- Excerpt provided
────────────────────
Dynastic order of Montenegro

The Order of Prince Danilo I (Orden Knjaza Danila I; Cyrillic: Орден Књаза Данила I), founded as the Order of Merit for the Independence of Montenegro (Red zasluga za nezavisimost Crne Gore) and also known as the Order of Danilo I or the Order of Independence, is a Montenegrin order instituted at Cetinje on St George's Day, 23 April 1853 (O.S.; 5 May N.S.), by Prince Danilo I, the first secular ruler of Montenegro, following the successful defence of the country against the Ottoman Empire in the war of 1852–1853. It was the first order instituted by the Montenegrin state and remained its senior award for merit throughout the Principality (1852–1910) and the Kingdom of Montenegro (1910–1918). Its motto, За независимост Црне Горе ("For the Independence of Montenegro"), unites the founder's name with what its historian has called the basic credo of the Montenegrin national programme.

Following the fall of the monarchy in 1918, the Order has been maintained as a dynastic order of the Royal House of Montenegro. It is conferred by the head of the house, who is its Sovereign, or in his name by the Grand Master, and is governed by a Statute published in the Government gazette of Montenegro under the Law on the Status of the Descendants of the Petrović Njegoš Dynasty. It comprises a Collar and five classes and is conferred on persons of merit, Montenegrin or foreign, women being admitted on the same footing as men. Its founding day is kept on 5 May.

== History ==

=== Background ===
Montenegro's first decorations were the two medals instituted by the prince-bishop Petar II Petrović-Njegoš: the Medal for Bravery, first struck in 1841 from old church silver after a Turkish attack on the Bjelopavlići, and the gold Obilić Medal, designed by Anastas Jovanović at the turn of 1846 and 1847 and named for the Kosovo hero Miloš Obilić. Both were awarded for the highest bravery in the field, and between the first medal of 1841 and 1895 Montenegro possessed five official decorations in all.
────────────────────
- Material shown
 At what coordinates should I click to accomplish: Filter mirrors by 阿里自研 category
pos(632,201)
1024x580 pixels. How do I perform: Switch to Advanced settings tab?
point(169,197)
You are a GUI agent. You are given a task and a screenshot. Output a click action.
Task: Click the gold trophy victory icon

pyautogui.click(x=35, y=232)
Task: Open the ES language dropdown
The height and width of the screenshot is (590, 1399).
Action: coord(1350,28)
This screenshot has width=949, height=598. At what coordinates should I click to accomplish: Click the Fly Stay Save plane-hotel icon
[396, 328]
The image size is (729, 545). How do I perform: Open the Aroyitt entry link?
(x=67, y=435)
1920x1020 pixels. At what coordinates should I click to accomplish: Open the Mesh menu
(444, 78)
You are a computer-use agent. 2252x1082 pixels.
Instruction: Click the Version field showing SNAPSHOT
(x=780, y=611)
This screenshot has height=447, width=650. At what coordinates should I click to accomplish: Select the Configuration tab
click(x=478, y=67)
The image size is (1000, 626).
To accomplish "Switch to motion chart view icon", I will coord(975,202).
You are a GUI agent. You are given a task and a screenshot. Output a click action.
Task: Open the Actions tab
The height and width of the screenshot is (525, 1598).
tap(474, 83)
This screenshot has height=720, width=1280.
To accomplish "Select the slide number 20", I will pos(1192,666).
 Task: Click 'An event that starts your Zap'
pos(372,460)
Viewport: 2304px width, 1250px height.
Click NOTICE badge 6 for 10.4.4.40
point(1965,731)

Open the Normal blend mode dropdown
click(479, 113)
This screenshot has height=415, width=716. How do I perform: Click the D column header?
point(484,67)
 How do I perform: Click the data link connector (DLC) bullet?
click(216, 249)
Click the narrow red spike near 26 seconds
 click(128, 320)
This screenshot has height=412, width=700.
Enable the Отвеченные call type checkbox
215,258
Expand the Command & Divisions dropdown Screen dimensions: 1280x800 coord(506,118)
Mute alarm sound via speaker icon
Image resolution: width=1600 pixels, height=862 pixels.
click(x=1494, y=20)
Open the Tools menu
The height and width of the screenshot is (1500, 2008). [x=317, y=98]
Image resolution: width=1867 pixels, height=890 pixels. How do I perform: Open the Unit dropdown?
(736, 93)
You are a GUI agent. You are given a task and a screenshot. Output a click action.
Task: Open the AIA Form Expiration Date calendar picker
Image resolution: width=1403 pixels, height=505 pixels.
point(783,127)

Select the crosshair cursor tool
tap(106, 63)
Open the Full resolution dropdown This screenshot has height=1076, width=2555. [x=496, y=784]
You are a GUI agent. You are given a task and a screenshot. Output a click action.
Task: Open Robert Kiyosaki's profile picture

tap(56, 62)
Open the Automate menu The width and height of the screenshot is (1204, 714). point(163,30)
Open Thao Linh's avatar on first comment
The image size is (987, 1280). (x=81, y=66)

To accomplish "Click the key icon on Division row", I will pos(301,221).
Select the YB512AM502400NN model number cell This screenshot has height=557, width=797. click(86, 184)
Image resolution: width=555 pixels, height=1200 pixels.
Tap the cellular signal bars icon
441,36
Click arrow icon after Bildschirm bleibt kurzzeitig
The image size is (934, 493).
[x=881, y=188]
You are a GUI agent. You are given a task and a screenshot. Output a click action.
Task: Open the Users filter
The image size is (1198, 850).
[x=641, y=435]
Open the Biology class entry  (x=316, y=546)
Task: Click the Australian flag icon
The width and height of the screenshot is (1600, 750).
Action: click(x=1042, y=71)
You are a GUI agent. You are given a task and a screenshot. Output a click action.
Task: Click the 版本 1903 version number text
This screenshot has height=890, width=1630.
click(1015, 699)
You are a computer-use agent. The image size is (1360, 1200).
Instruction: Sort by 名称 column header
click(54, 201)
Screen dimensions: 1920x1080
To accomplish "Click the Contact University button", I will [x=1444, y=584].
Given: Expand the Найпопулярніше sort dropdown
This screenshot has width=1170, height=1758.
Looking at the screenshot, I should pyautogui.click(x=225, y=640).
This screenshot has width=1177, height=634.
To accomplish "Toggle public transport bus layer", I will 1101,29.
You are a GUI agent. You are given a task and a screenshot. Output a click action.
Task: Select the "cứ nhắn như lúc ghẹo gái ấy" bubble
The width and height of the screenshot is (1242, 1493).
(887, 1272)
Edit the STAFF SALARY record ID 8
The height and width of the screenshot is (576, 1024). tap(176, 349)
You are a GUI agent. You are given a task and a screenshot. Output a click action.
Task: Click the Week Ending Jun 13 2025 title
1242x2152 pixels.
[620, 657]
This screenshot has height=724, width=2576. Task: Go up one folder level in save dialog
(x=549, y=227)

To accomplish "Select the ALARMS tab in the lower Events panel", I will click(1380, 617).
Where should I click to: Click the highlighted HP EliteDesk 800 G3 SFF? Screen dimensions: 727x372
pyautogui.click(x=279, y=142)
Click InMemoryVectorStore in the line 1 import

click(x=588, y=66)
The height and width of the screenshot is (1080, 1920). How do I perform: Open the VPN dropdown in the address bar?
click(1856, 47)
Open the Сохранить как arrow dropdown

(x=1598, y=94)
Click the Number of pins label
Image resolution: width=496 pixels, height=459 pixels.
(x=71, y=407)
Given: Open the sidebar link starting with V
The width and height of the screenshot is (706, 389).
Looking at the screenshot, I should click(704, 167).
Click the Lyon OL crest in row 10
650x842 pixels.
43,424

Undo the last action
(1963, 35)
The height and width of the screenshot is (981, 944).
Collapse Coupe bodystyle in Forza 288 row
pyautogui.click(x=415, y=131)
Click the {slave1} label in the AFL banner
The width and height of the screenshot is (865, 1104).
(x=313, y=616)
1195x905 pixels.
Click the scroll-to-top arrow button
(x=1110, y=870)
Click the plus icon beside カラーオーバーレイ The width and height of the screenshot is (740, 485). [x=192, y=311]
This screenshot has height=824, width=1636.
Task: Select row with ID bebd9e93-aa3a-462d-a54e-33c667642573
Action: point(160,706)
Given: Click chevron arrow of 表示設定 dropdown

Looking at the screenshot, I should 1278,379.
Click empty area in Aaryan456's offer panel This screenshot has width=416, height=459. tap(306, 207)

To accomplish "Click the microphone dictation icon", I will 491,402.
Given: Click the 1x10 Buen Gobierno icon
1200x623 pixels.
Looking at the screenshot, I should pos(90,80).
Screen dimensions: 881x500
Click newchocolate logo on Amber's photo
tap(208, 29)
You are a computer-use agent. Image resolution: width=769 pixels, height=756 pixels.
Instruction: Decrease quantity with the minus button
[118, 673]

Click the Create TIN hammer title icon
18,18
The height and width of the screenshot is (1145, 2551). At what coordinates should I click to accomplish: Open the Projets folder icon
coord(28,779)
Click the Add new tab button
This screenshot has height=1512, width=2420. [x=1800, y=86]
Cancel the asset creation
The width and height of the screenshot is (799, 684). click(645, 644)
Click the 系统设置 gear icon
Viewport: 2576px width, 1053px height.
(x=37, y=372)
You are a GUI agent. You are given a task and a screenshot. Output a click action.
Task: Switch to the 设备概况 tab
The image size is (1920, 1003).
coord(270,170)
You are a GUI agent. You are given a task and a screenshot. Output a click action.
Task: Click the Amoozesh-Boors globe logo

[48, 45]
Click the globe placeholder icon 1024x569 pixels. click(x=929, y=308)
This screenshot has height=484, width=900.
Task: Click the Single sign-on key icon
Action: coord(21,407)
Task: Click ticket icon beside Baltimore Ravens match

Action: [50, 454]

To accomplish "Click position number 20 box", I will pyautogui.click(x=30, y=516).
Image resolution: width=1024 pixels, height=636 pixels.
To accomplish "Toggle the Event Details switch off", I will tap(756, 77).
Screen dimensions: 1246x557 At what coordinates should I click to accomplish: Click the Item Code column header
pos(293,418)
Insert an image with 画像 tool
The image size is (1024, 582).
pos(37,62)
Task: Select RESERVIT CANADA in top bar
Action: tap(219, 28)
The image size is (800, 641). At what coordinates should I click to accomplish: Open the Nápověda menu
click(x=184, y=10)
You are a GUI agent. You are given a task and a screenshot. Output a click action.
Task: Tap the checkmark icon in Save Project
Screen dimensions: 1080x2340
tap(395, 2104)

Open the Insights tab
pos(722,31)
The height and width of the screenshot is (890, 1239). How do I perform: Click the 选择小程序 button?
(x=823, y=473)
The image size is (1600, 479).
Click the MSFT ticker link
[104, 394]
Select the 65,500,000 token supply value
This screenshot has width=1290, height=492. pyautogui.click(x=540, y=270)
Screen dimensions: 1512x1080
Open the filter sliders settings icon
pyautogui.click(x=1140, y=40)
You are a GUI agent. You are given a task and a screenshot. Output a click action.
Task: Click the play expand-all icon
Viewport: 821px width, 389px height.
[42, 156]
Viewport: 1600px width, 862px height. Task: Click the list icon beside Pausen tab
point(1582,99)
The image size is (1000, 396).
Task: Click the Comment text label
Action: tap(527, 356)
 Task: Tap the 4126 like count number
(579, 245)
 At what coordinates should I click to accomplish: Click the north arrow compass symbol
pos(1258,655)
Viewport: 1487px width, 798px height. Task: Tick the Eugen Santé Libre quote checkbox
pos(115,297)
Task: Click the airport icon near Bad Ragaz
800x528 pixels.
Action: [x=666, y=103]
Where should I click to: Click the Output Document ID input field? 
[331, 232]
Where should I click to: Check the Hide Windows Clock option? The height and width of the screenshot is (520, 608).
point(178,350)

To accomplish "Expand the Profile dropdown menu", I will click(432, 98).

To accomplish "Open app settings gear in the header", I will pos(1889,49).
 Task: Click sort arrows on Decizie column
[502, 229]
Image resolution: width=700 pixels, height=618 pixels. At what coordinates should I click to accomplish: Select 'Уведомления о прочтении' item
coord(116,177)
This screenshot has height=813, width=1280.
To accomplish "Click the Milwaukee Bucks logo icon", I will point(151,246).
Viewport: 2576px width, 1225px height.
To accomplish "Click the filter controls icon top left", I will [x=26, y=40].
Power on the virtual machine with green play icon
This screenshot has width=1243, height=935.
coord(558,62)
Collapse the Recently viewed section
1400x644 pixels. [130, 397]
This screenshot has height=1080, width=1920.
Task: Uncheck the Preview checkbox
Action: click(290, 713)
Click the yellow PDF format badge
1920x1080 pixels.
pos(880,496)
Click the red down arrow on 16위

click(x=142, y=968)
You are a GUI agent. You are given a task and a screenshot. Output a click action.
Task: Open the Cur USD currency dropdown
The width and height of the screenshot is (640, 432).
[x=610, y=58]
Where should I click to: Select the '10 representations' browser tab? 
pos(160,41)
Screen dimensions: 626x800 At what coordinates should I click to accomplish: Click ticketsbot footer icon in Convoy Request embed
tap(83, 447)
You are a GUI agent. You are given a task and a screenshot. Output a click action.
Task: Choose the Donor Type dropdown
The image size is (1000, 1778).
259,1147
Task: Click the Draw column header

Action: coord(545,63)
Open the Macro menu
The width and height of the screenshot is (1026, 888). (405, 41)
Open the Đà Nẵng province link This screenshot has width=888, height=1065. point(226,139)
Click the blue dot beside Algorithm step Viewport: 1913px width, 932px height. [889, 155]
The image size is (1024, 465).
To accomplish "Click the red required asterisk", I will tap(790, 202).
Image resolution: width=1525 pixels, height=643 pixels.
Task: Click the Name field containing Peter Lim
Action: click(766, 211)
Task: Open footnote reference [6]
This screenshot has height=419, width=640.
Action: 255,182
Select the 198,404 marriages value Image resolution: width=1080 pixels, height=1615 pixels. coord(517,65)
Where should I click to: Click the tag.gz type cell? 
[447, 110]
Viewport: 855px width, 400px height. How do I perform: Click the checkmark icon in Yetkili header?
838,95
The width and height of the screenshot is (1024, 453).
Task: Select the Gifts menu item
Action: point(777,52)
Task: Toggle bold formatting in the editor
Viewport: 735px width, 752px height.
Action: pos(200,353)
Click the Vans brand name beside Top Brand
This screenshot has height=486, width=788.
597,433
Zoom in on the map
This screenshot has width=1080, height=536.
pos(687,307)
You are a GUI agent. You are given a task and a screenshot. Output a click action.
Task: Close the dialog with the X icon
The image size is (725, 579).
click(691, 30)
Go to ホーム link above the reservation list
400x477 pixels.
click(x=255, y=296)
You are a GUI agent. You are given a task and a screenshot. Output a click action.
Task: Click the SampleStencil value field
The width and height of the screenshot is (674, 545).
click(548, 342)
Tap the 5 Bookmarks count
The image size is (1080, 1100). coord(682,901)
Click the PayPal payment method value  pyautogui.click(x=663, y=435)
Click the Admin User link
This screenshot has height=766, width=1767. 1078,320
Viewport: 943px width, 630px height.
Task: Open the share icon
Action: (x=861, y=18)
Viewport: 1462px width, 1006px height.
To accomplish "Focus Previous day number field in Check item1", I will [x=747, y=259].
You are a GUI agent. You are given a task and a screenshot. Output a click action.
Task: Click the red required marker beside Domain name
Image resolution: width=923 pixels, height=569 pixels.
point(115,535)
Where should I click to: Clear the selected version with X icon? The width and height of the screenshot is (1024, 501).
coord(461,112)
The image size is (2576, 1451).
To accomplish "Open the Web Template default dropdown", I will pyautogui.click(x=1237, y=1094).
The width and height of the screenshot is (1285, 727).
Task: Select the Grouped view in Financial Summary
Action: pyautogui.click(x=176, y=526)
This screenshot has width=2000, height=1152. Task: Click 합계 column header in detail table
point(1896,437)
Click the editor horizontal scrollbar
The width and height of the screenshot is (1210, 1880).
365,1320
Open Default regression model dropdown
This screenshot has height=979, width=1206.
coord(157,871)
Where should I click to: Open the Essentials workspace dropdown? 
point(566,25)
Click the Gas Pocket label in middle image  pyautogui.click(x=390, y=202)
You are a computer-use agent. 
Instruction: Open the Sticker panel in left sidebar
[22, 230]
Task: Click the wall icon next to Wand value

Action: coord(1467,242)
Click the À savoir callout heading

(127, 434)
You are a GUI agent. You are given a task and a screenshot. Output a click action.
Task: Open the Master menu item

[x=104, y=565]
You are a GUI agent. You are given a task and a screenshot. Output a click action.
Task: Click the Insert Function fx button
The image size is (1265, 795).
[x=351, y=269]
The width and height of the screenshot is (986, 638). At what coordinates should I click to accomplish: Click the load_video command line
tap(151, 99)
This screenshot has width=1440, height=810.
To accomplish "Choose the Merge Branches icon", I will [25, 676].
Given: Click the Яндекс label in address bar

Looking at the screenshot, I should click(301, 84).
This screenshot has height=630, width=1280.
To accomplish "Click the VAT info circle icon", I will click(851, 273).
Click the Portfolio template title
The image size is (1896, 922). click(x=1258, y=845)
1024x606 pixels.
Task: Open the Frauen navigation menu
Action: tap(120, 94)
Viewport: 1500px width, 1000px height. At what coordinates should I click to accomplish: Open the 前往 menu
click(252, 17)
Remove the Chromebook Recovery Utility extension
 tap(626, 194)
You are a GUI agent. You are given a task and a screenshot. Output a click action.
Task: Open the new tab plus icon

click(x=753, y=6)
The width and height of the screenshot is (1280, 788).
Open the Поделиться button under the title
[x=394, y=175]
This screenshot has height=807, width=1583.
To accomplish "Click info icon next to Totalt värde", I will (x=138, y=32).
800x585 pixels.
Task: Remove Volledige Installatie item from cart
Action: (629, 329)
────────────────────
- Exercises
**a.** Please rewrite the paragraph of the excerpt about the Order of Danilo I that begins "Following the fall of the monarchy in 1918" as a short bulleted list that keeps its main facts.
**b.** Set down the passage of the excerpt about the Order of Danilo I starting at "The Order of Prince" and ending at "Montenegrin national programme.".
Work only from the excerpt about the Order of Danilo I, not from the entries.

- Answers per task
**a.**
- Since the monarchy fell in 1918, the Order has continued as a dynastic order of the Royal House of Montenegro.
- The head of the house, who is its Sovereign, confers it, or the Grand Master confers it in his name.
- A Statute published in the Government gazette of Montenegro governs it, under the Law on the Status of the Descendants of the Petrović Njegoš Dynasty.
- It has a Collar and five classes.
- It goes to persons of merit, Montenegrin or foreign, and women are admitted on the same footing as men.
- Its founding day is kept on 5 May.

**b.**
The Order of Prince Danilo I (Orden Knjaza Danila I; Cyrillic: Орден Књаза Данила I), founded as the Order of Merit for the Independence of Montenegro (Red zasluga za nezavisimost Crne Gore) and also known as the Order of Danilo I or the Order of Independence, is a Montenegrin order instituted at Cetinje on St George's Day, 23 April 1853 (O.S.; 5 May N.S.), by Prince Danilo I, the first secular ruler of Montenegro, following the successful defence of the country against the Ottoman Empire in the war of 1852–1853. It was the first order instituted by the Montenegrin state and remained its senior award for merit throughout the Principality (1852–1910) and the Kingdom of Montenegro (1910–1918). Its motto, За независимост Црне Горе ("For the Independence of Montenegro"), unites the founder's name with what its historian has called the basic credo of the Montenegrin national programme.